The Board of Directors may require any officer, agent or employee of the Corporation to give a bond to the Corporation for the faithful performance of his or her duties, with one or more sureties and in such amount as may be satisfactory to the Board of Directors. The expense of such bond shall be borne by the Corporation.
The Corporation may from time to time employ such personnel, directly or through arrangement with another corporation or public authority, as it may deem necessary to exercise its powers, duties and functions as prescribed by law. The selection and compensation of such personnel shall be determined by the officers of the Corporation, subject to applicable law.
No Member, Director or officer shall use his or her relationship with the Corporation for private gain. Whenever any matter arises with respect to which a Member, Director or officer ("interested party") has a conflict of interest or has any question about the existence of a possible conflict, the interested party shall make full disclosure of such conflict or possible conflict before the matter in question is voted upon by the Board of Directors or the Members. Interested parties shall not vote on the matter. For purposes of these By-Laws, a conflict of interest shall be defined as a direct financial or fiduciary interest (which shall include, without limitation, an ownership, employment, contractual, creditor or consultative relationship, other than the ownership of equity securities representing 5% or less of the entity's outstanding equity securities or the ownership of debt securities representing 5% or less of the entity's outstanding indebtedness) to, or a board or staff membership in, an entity or individual or a substantial affiliate of an entity or individual with respect to which a vote is to be taken (including any such interest that existed at any time during the twelve months preceding the time that the matter is voted upon). These By-Laws shall not preclude such Member or Director from voting on matters affecting a large group of entities or individuals including the one in which he or she has an interest. Such Member or Director shall not, however, vote on a matter affecting only the particular entity or individual in which he or she has an interest or a small group of entities or individuals including such particular entity or individual. An individual may serve as a Director, officer or employee of the Corporation while simultaneously serving as an employee of the City of New York (or a Director, officer or employee of a public authority or corporation established by the City of New York) and may vote on matters related to such entity or entities, in each case without giving rise to a conflict of interest.

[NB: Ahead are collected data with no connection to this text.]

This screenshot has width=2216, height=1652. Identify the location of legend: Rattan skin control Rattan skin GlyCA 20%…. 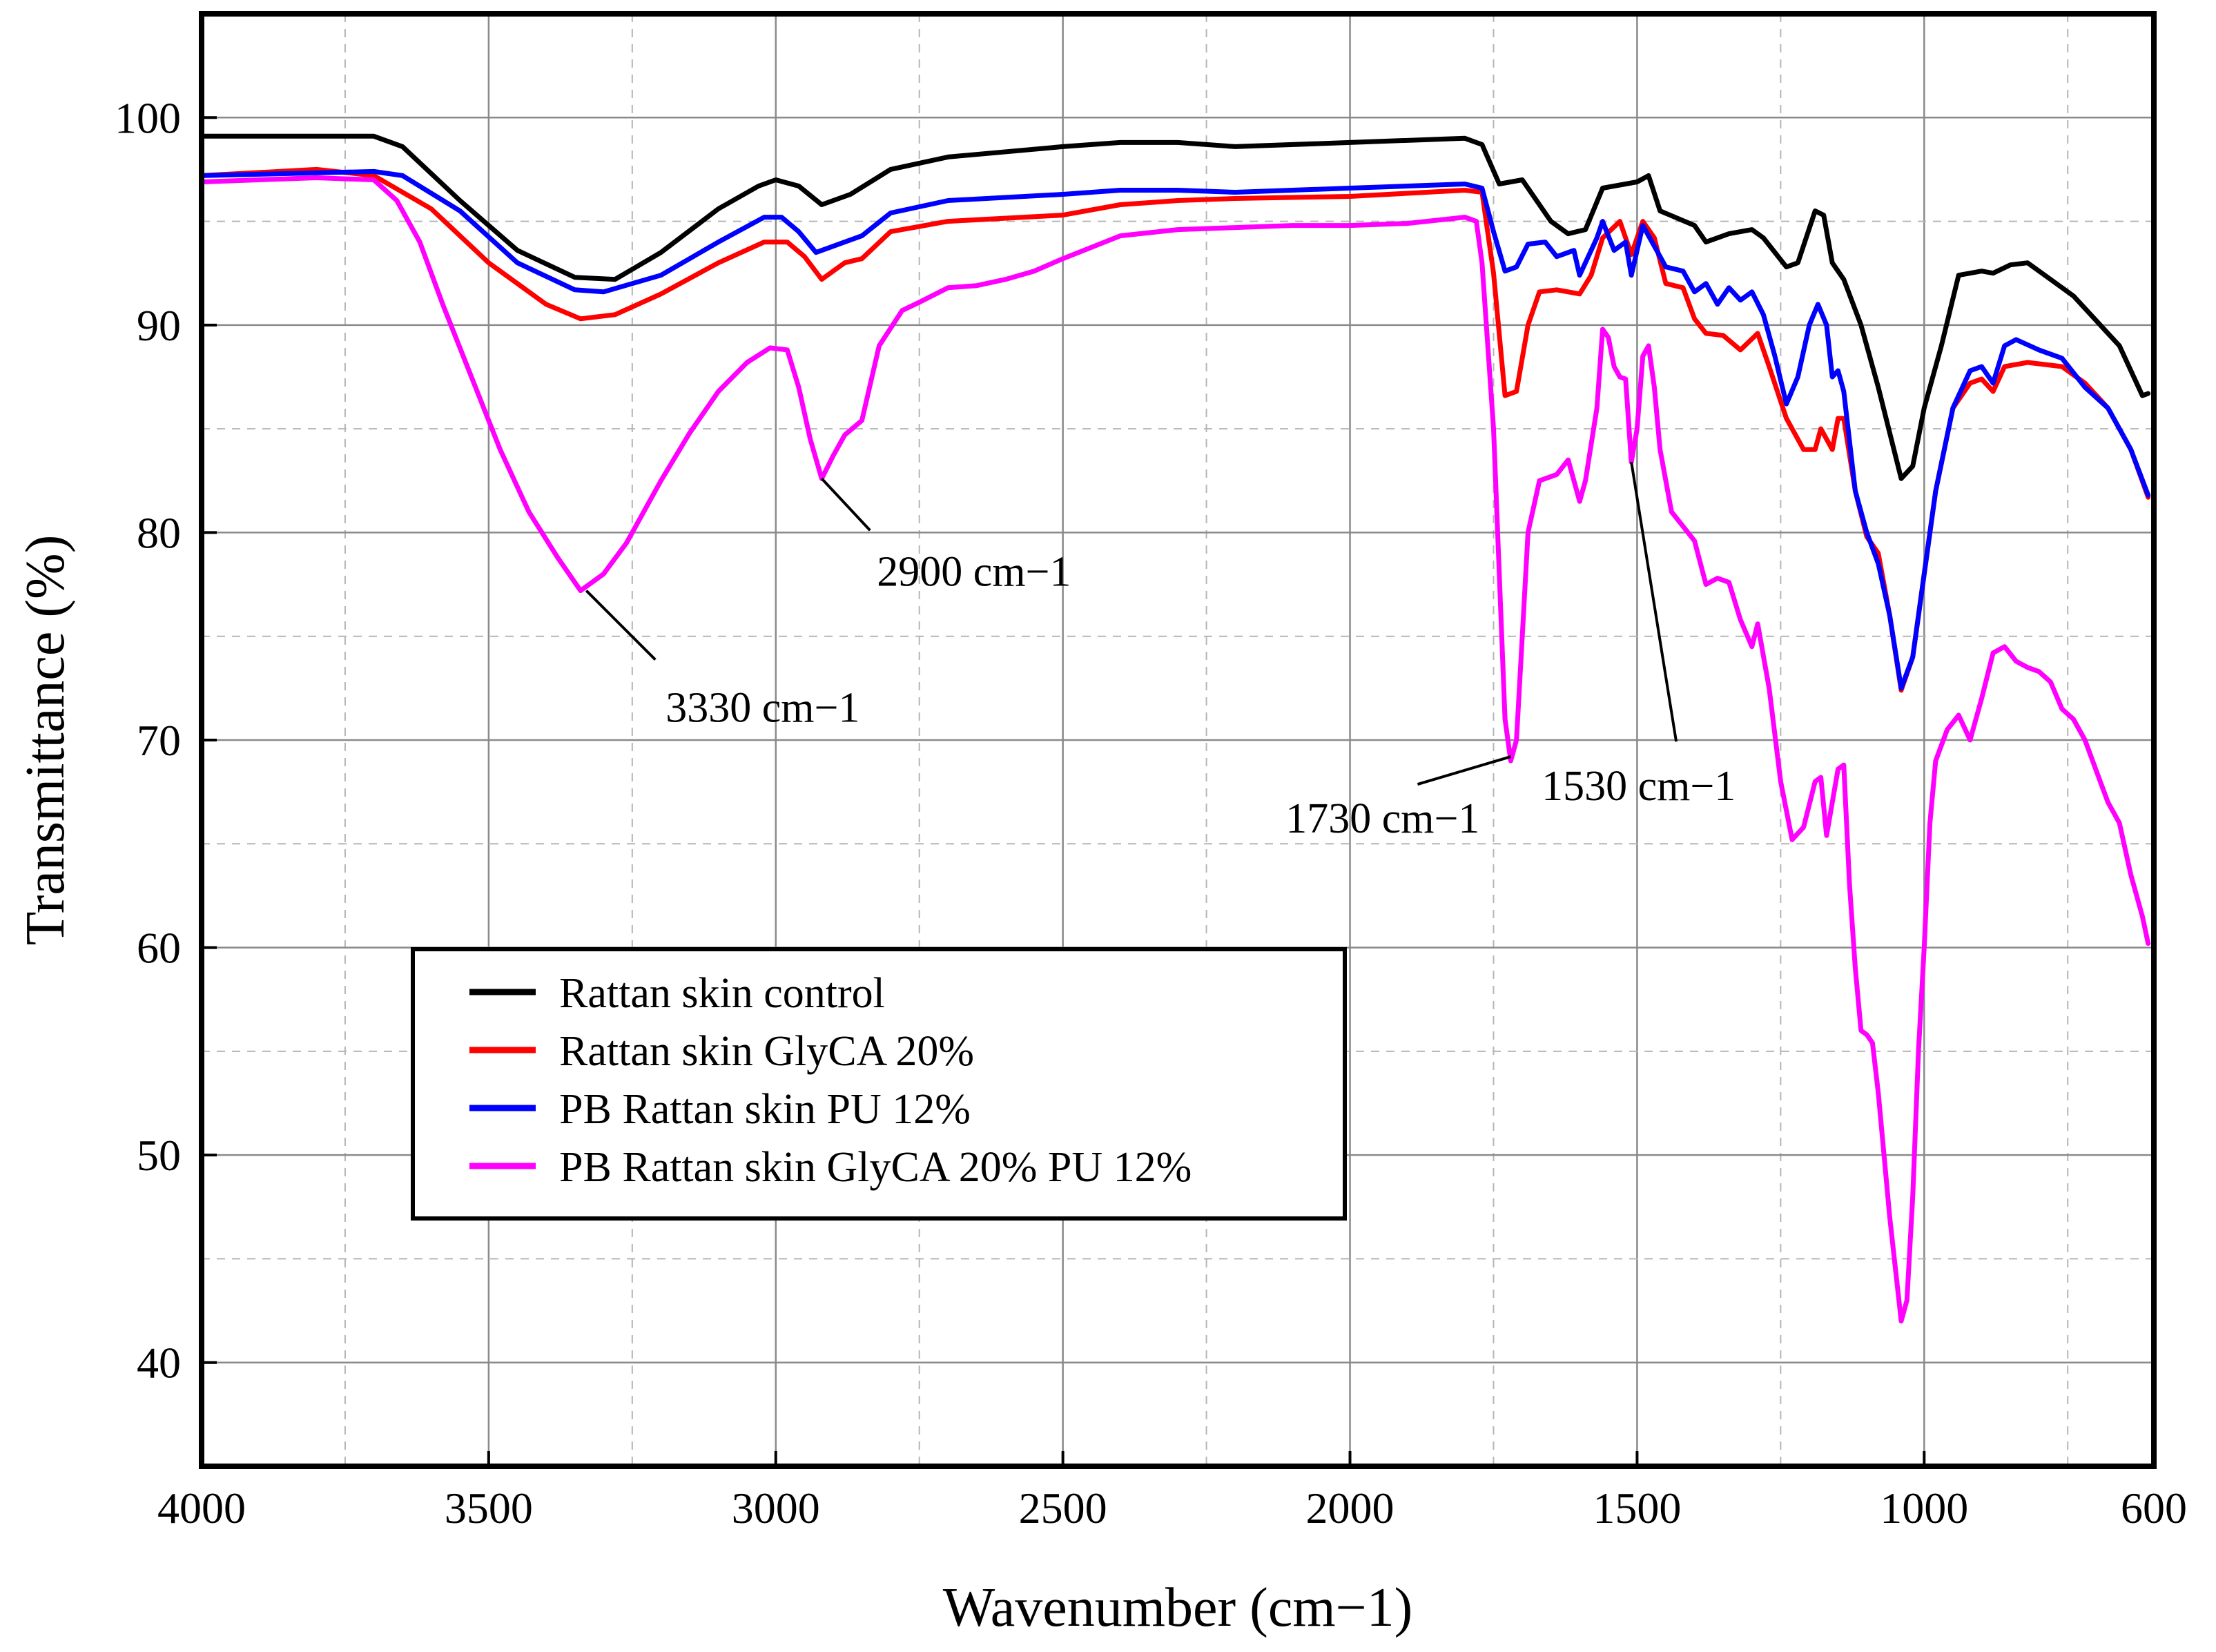
(879, 1084).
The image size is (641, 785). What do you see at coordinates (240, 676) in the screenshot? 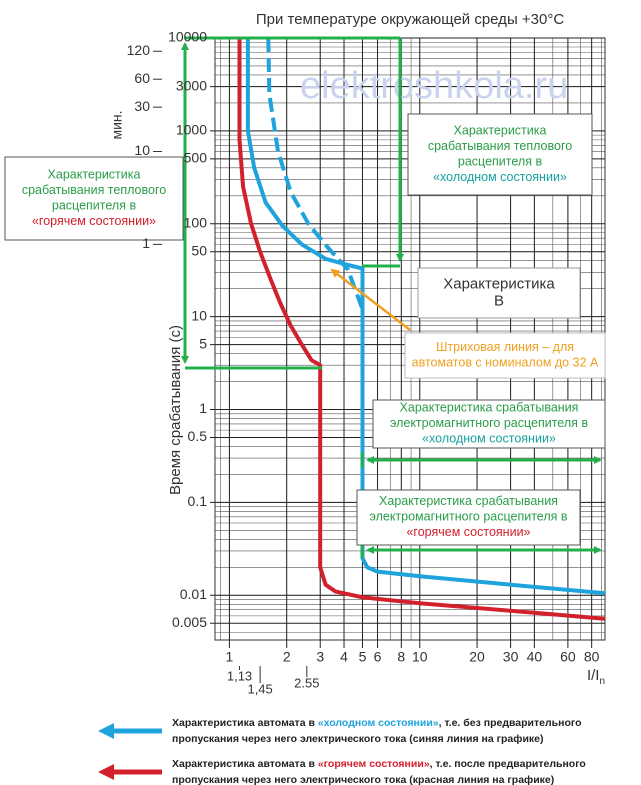
I see `x-marker-label: 1,13` at bounding box center [240, 676].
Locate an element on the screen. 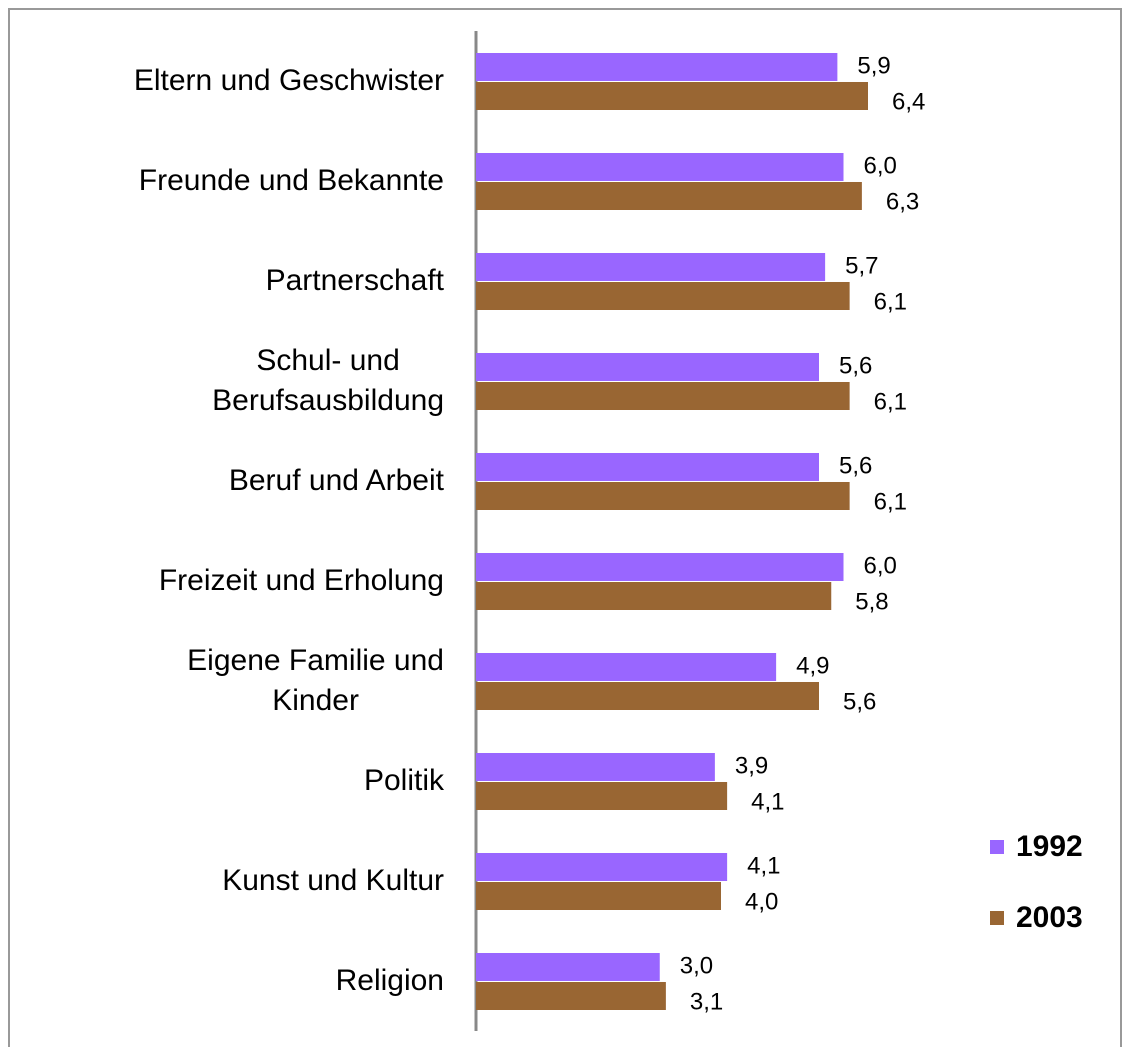  y-tick-label: Eigene Familie und Kinder is located at coordinates (316, 680).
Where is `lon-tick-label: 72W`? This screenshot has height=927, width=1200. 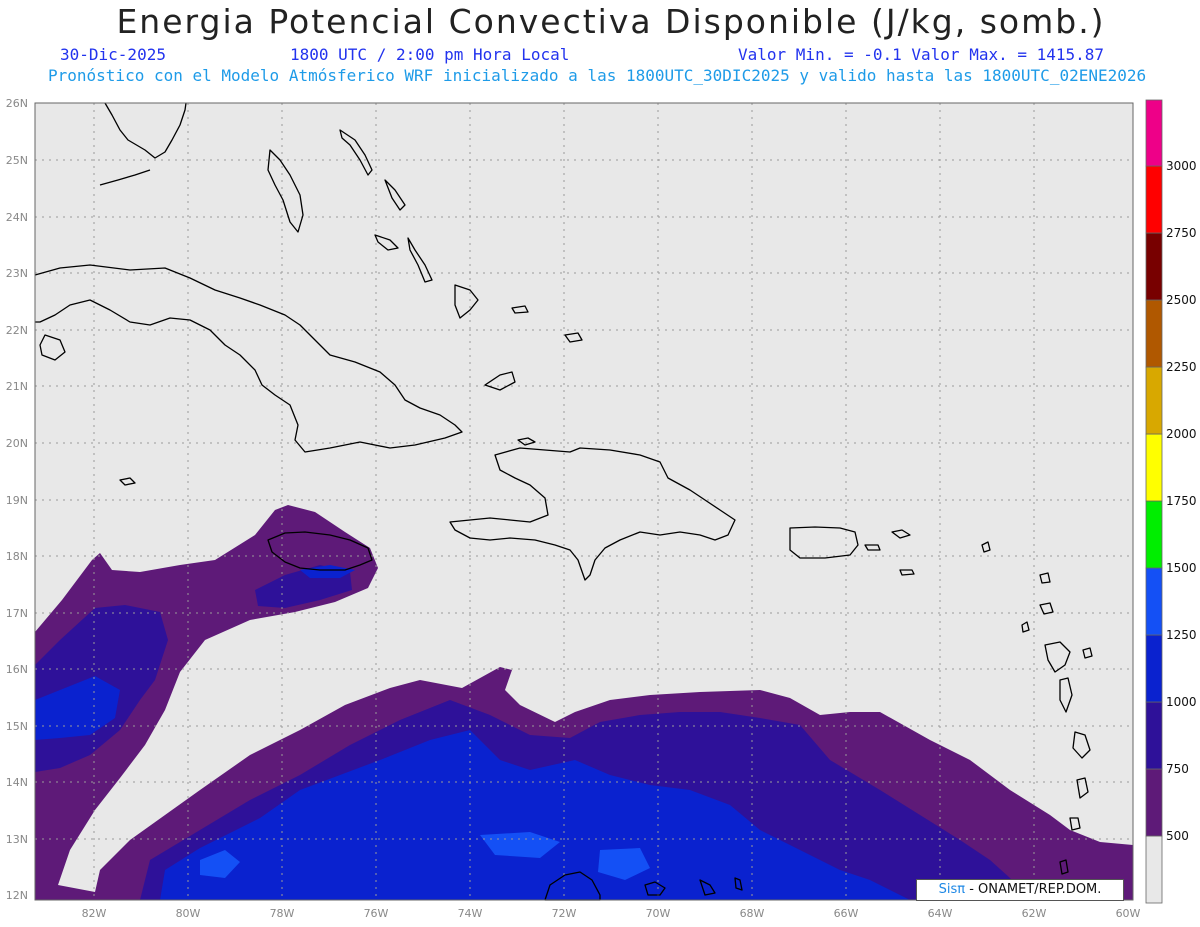
lon-tick-label: 72W is located at coordinates (564, 914).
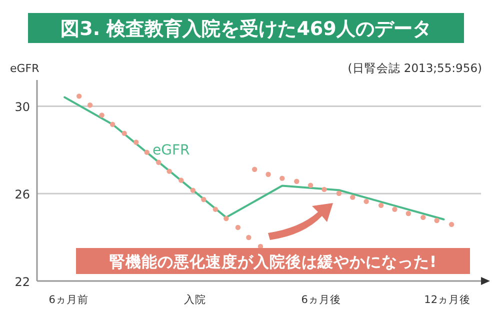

The Corporation shall indemnify each Member (including each proxy), Director (including each alternate), officer, employee and, to the extent authorized by the Board of Directors, each other person authorized to act for the Corporation or on its behalf, to the full extent to which indemnification is permitted under the Not-for-Profit Corporation Law.
These By-laws may be added to, amended, altered or repealed at any meeting of the Board of Directors by a majority of the Directors of the Corporation, which shall include the affirmative vote of at least three Directors other than the two Independent Directors; provided that if any By-law regulating an impending election of Directors is adopted or amended or repealed, there shall be set forth in the notice of the next meeting of Members for the election of Directors the By-law so adopted or amended or repealed, together with a concise statement of the changes made.